The challenge
LLR has a growing population of significantly frail older people living in long-term residential care, as well as in the community. These people may have cognitive and functional impairment, with underlying complex health conditions and it is important to minimise admissions into hospital.
The solution
A clinically-led pilot scheme for pre-transfer clinical discussion and assessment was introduced in 2020, bringing together partners from primary and secondary care, community care, the ambulance service and social services, all working together to provide an effective community response and avoid assessment duplication.
This would often entail a swift clinical discussion with a consultant geriatrician, for decision making around hospital admission, exploring safer alternatives that might entail community-led work with other partners.
Impact
It is estimated that the pilot scheme has so far led to the avoidance of 577 hospital admissions, 2,885 bed days and 730 ambulance journeys, with collective savings of approximately £400k.

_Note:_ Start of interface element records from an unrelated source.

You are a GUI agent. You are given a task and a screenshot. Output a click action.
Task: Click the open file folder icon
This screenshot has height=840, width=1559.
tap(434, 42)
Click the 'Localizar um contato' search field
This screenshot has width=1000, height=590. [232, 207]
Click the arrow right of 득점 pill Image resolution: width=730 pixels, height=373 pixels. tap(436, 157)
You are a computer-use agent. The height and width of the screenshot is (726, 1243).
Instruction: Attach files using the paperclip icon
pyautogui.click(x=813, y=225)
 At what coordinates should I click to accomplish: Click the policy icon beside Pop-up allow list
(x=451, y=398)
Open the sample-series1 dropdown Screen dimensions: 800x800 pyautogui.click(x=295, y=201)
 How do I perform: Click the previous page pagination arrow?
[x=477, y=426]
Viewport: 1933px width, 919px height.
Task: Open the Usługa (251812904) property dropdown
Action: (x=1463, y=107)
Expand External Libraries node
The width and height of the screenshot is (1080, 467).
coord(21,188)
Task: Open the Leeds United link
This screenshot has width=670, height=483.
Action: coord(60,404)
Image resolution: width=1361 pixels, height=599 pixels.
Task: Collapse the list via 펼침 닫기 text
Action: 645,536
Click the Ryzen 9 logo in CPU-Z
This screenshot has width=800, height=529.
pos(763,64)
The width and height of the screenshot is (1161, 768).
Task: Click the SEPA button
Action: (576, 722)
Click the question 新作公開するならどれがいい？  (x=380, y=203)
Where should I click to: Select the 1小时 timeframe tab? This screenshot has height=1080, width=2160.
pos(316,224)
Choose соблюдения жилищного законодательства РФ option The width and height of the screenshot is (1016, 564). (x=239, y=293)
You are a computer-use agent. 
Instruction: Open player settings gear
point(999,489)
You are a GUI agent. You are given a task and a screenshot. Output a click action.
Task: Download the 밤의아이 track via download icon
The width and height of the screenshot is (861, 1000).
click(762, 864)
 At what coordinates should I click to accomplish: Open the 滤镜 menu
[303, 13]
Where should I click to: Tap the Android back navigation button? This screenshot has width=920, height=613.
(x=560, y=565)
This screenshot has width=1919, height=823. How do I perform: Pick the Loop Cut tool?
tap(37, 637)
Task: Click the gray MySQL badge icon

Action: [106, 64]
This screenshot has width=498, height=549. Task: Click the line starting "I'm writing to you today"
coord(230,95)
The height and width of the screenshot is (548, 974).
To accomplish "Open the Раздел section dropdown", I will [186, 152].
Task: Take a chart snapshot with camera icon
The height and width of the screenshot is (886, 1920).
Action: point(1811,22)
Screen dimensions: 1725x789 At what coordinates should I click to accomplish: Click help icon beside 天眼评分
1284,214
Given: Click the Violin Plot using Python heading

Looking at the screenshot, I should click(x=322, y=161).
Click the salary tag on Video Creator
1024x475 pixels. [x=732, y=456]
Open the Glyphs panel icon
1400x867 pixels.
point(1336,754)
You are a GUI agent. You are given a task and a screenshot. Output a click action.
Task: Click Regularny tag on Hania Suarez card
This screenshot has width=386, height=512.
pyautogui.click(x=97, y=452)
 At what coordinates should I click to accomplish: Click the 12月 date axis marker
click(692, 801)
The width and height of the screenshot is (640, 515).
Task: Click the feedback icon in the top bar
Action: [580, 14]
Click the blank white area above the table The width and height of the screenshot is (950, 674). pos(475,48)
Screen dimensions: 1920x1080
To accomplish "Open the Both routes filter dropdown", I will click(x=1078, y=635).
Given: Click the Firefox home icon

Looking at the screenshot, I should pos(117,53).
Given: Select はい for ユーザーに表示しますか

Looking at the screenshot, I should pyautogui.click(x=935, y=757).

Integrated working has upskilled the knowledge of frailty and end-of-life care, resulting in a significant decrease in the risks posed by hospitalisation of care home residents and older people living in the community.
Working closely as a team has created a culture of respect that has helped to reduce the duplication of assessments, benefitting both patients and staff.
The provision of community assessment, as an alternative to hospital admission, is often the preferred option for people, their carers and families.
This pilot service can now be accessed by any community-based clinician who is considering a hospital admission for a person with significant frailty.